▶ [LIST OF TASKS]:
a - On the PSP-UAP page:
(i) On what dataset were the experiments run?
(ii) To which models does the method show limited transferability?
(iii) What guides the sample reweighting scheme?
b - Who are all the authors named on the PSP-UAP page?

--- PAGE ---

Data-free Universal Adversarial Perturbation with Pseudo-semantic Prior
Chanhui Lee, Yeonghwan Song, Jeany Son
TL;DR
This work tackles the data-free universal adversarial perturbation (UAP) problem by introducing PSP-UAP, which extracts pseudo-semantic priors directly from the evolving UAP to generate region-based semantic samples without target-domain data. By incorporating input transformations and a sample reweighting scheme guided by KL-divergence, PSP-UAP significantly enhances black-box transferability across diverse CNN architectures on ImageNet, achieving state-of-the-art performance among data-free methods and competitive results relative to data-dependent UAPs. The approach reveals that semantic cues embedded within the UAP can be leveraged as a data substitute, enabling robust universal attacks in data-scarce scenarios. While effective for CNNs, the method shows limited transferability to ViT-based models, pointing to future work on devising black-box strategies for transformer architectures and further defenses against such data-free perturbations.
Abstract
Data-free Universal Adversarial Perturbation (UAP) is an image-agnostic adversarial attack that deceives deep neural networks using a single perturbation generated solely from random noise without relying on data priors. However, traditional data-free UAP methods often suffer from limited transferability due to the absence of semantic content in random noise. To address this issue, we propose a novel data-free universal attack method that recursively extracts pseudo-semantic priors directly from the UAPs during training to enrich the semantic content within the data-free UAP framework. Our approach effectively leverages latent semantic information within UAPs via region sampling, enabling successful input transformations-typically ineffective in traditional data-free UAP methods due to the lack of semantic cues-and significantly enhancing black-box transferability. Furthermore, we introduce a sample reweighting technique to mitigate potential imbalances from random sampling and transformations, emphasizing hard examples less affected by the UAPs. Comprehensive experiments on ImageNet show that our method achieves state-of-the-art performance in average fooling rate by a substantial margin, notably improves attack transferability across various CNN architectures compared to existing data-free UAP methods, and even surpasses data-dependent UAP methods. Code is available at: https://github.com/ChnanChan/PSP-UAP.

--- SUPPLIED ENTRIES ---

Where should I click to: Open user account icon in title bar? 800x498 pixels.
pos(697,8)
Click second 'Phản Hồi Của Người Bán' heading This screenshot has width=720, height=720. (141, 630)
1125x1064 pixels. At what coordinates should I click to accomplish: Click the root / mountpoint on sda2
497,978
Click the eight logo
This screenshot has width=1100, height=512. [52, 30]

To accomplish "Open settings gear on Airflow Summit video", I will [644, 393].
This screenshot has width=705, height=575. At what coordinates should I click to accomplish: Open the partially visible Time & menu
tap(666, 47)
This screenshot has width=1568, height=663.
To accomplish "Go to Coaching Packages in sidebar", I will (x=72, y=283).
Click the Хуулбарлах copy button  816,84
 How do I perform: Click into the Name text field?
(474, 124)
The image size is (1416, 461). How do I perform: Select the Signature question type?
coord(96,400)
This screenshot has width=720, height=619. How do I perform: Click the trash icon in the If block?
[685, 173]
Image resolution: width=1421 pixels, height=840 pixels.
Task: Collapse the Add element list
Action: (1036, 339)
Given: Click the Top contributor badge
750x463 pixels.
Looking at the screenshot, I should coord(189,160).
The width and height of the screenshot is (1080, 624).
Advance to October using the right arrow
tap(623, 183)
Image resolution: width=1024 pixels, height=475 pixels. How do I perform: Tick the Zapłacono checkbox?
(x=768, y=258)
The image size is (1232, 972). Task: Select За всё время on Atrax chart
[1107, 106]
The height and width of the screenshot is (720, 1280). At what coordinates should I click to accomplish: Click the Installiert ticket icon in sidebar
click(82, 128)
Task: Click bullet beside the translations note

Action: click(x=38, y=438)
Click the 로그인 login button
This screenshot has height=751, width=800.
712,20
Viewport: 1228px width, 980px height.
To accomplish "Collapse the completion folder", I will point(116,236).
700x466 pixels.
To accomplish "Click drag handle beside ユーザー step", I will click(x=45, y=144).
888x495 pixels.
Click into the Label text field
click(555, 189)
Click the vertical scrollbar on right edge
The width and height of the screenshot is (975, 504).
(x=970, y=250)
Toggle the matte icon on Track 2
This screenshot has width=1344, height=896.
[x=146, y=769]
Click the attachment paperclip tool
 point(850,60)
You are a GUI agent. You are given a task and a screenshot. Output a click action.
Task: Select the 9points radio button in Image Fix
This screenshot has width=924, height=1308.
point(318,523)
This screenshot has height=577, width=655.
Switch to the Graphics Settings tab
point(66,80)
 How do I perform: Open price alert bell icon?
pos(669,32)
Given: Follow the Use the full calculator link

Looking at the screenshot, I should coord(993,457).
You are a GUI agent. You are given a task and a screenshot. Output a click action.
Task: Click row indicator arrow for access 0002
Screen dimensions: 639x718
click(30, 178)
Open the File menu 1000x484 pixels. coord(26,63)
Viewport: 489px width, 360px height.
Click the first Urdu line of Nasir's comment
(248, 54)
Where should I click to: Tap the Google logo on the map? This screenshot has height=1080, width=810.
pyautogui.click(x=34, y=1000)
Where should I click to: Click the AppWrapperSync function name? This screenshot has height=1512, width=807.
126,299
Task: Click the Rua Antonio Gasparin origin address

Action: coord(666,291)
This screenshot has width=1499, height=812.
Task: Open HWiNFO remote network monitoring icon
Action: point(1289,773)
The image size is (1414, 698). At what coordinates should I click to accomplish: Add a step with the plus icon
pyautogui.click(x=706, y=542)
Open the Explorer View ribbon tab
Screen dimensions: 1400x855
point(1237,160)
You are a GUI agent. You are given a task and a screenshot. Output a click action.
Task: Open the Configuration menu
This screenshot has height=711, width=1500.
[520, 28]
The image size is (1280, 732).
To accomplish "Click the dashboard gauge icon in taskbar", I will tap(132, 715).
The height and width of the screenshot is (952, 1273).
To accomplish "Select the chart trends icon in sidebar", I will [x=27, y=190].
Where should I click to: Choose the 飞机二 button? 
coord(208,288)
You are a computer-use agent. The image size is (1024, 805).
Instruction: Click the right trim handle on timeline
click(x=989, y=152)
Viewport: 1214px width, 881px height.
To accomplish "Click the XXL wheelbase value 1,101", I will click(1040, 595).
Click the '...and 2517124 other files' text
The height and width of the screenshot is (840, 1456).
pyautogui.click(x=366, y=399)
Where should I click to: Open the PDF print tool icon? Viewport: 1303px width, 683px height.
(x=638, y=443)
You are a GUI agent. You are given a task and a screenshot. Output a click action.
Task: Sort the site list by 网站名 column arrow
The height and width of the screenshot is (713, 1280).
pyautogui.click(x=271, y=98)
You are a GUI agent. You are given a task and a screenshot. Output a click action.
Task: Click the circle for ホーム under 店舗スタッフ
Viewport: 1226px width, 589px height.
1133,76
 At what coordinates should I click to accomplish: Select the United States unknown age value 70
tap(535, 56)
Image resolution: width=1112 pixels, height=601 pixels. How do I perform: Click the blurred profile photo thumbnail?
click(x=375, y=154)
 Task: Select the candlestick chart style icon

---

▶ [ANSWERS PROVIDED]:
a -
(i) ImageNet
(ii) ViT-based models
(iii) KL-divergence

b - Chanhui Lee, Yeonghwan Song, Jeany Son